◆ Registros de localização de palavras e elementos ◆
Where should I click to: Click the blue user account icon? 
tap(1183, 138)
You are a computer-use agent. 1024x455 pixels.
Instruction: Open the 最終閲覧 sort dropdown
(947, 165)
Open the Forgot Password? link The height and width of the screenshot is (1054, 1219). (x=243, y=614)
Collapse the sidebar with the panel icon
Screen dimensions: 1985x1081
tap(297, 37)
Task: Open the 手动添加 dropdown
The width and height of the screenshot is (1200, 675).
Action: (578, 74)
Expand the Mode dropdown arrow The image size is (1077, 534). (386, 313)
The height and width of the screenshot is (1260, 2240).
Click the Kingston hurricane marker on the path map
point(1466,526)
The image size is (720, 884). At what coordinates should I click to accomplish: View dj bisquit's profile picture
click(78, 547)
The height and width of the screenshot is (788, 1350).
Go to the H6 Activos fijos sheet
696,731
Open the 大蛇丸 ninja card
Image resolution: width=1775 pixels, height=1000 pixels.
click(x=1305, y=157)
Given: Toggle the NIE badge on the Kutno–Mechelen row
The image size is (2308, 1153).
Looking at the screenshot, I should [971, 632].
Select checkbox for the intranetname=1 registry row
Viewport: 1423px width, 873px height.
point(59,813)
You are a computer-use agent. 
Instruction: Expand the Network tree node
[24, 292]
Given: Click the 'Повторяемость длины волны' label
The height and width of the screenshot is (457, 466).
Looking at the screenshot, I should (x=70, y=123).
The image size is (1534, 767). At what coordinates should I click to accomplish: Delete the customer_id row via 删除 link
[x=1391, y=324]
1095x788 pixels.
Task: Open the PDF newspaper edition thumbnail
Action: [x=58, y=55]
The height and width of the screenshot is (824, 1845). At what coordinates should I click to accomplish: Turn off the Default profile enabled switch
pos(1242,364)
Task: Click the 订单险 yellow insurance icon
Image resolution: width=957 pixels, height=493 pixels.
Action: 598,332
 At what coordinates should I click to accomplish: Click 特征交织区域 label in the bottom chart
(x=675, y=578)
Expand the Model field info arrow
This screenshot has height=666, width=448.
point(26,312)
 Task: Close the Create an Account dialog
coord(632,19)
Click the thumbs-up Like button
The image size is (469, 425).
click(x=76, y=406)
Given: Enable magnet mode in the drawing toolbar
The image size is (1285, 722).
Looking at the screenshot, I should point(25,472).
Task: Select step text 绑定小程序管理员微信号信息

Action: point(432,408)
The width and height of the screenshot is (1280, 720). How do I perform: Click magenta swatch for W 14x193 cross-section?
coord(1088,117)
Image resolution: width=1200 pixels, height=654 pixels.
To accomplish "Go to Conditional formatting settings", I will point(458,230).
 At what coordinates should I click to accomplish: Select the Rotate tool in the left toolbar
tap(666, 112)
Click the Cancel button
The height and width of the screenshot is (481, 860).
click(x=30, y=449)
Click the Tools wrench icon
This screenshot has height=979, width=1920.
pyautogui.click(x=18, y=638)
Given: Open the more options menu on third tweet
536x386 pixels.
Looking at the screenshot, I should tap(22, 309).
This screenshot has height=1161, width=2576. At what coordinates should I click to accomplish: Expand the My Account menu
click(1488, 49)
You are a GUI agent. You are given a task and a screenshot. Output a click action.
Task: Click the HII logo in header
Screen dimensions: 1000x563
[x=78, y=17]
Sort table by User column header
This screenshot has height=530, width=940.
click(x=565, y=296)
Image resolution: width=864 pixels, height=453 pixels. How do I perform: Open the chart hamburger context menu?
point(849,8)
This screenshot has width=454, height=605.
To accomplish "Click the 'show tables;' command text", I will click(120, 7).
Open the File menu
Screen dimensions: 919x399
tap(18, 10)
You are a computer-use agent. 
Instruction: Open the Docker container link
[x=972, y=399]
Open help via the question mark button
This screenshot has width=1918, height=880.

◆ Tarefa obrigatória ◆
Você pode organizar todos os dados acima como uma lista JSON de strings, com uma string para cada linha e sem as linhas em branco?

◆ Resposta completa ◆
[
  "Where should I click to: Click the blue user account icon? ",
  "tap(1183, 138)",
  "You are a computer-use agent. 1024x455 pixels.",
  "Instruction: Open the 最終閲覧 sort dropdown",
  "(947, 165)",
  "Open the Forgot Password? link The height and width of the screenshot is (1054, 1219). (x=243, y=614)",
  "Collapse the sidebar with the panel icon",
  "Screen dimensions: 1985x1081",
  "tap(297, 37)",
  "Task: Open the 手动添加 dropdown",
  "The width and height of the screenshot is (1200, 675).",
  "Action: (578, 74)",
  "Expand the Mode dropdown arrow The image size is (1077, 534). (386, 313)",
  "The height and width of the screenshot is (1260, 2240).",
  "Click the Kingston hurricane marker on the path map",
  "point(1466,526)",
  "The image size is (720, 884). At what coordinates should I click to accomplish: View dj bisquit's profile picture",
  "click(78, 547)",
  "The height and width of the screenshot is (788, 1350).",
  "Go to the H6 Activos fijos sheet",
  "696,731",
  "Open the 大蛇丸 ninja card",
  "Image resolution: width=1775 pixels, height=1000 pixels.",
  "click(x=1305, y=157)",
  "Given: Toggle the NIE badge on the Kutno–Mechelen row",
  "The image size is (2308, 1153).",
  "Looking at the screenshot, I should [971, 632].",
  "Select checkbox for the intranetname=1 registry row",
  "Viewport: 1423px width, 873px height.",
  "point(59,813)",
  "You are a computer-use agent. ",
  "Instruction: Expand the Network tree node",
  "[24, 292]",
  "Given: Click the 'Повторяемость длины волны' label",
  "The height and width of the screenshot is (457, 466).",
  "Looking at the screenshot, I should (x=70, y=123).",
  "The image size is (1534, 767). At what coordinates should I click to accomplish: Delete the customer_id row via 删除 link",
  "[x=1391, y=324]",
  "1095x788 pixels.",
  "Task: Open the PDF newspaper edition thumbnail",
  "Action: [x=58, y=55]",
  "The height and width of the screenshot is (824, 1845). At what coordinates should I click to accomplish: Turn off the Default profile enabled switch",
  "pos(1242,364)",
  "Task: Click the 订单险 yellow insurance icon",
  "Image resolution: width=957 pixels, height=493 pixels.",
  "Action: 598,332",
  " At what coordinates should I click to accomplish: Click 特征交织区域 label in the bottom chart",
  "(x=675, y=578)",
  "Expand the Model field info arrow",
  "This screenshot has height=666, width=448.",
  "point(26,312)",
  " Task: Close the Create an Account dialog",
  "coord(632,19)",
  "Click the thumbs-up Like button",
  "The image size is (469, 425).",
  "click(x=76, y=406)",
  "Given: Enable magnet mode in the drawing toolbar",
  "The image size is (1285, 722).",
  "Looking at the screenshot, I should point(25,472).",
  "Task: Select step text 绑定小程序管理员微信号信息",
  "Action: point(432,408)",
  "The width and height of the screenshot is (1280, 720). How do I perform: Click magenta swatch for W 14x193 cross-section?",
  "coord(1088,117)",
  "Image resolution: width=1200 pixels, height=654 pixels.",
  "To accomplish \"Go to Conditional formatting settings\", I will point(458,230).",
  " At what coordinates should I click to accomplish: Select the Rotate tool in the left toolbar",
  "tap(666, 112)",
  "Click the Cancel button",
  "The height and width of the screenshot is (481, 860).",
  "click(x=30, y=449)",
  "Click the Tools wrench icon",
  "This screenshot has height=979, width=1920.",
  "pyautogui.click(x=18, y=638)",
  "Given: Open the more options menu on third tweet",
  "536x386 pixels.",
  "Looking at the screenshot, I should tap(22, 309).",
  "This screenshot has height=1161, width=2576. At what coordinates should I click to accomplish: Expand the My Account menu",
  "click(1488, 49)",
  "You are a GUI agent. You are given a task and a screenshot. Output a click action.",
  "Task: Click the HII logo in header",
  "Screen dimensions: 1000x563",
  "[x=78, y=17]",
  "Sort table by User column header",
  "This screenshot has height=530, width=940.",
  "click(x=565, y=296)",
  "Image resolution: width=864 pixels, height=453 pixels. How do I perform: Open the chart hamburger context menu?",
  "point(849,8)",
  "This screenshot has width=454, height=605.",
  "To accomplish \"Click the 'show tables;' command text\", I will click(120, 7).",
  "Open the File menu",
  "Screen dimensions: 919x399",
  "tap(18, 10)",
  "You are a computer-use agent. ",
  "Instruction: Open the Docker container link",
  "[x=972, y=399]",
  "Open help via the question mark button",
  "This screenshot has width=1918, height=880."
]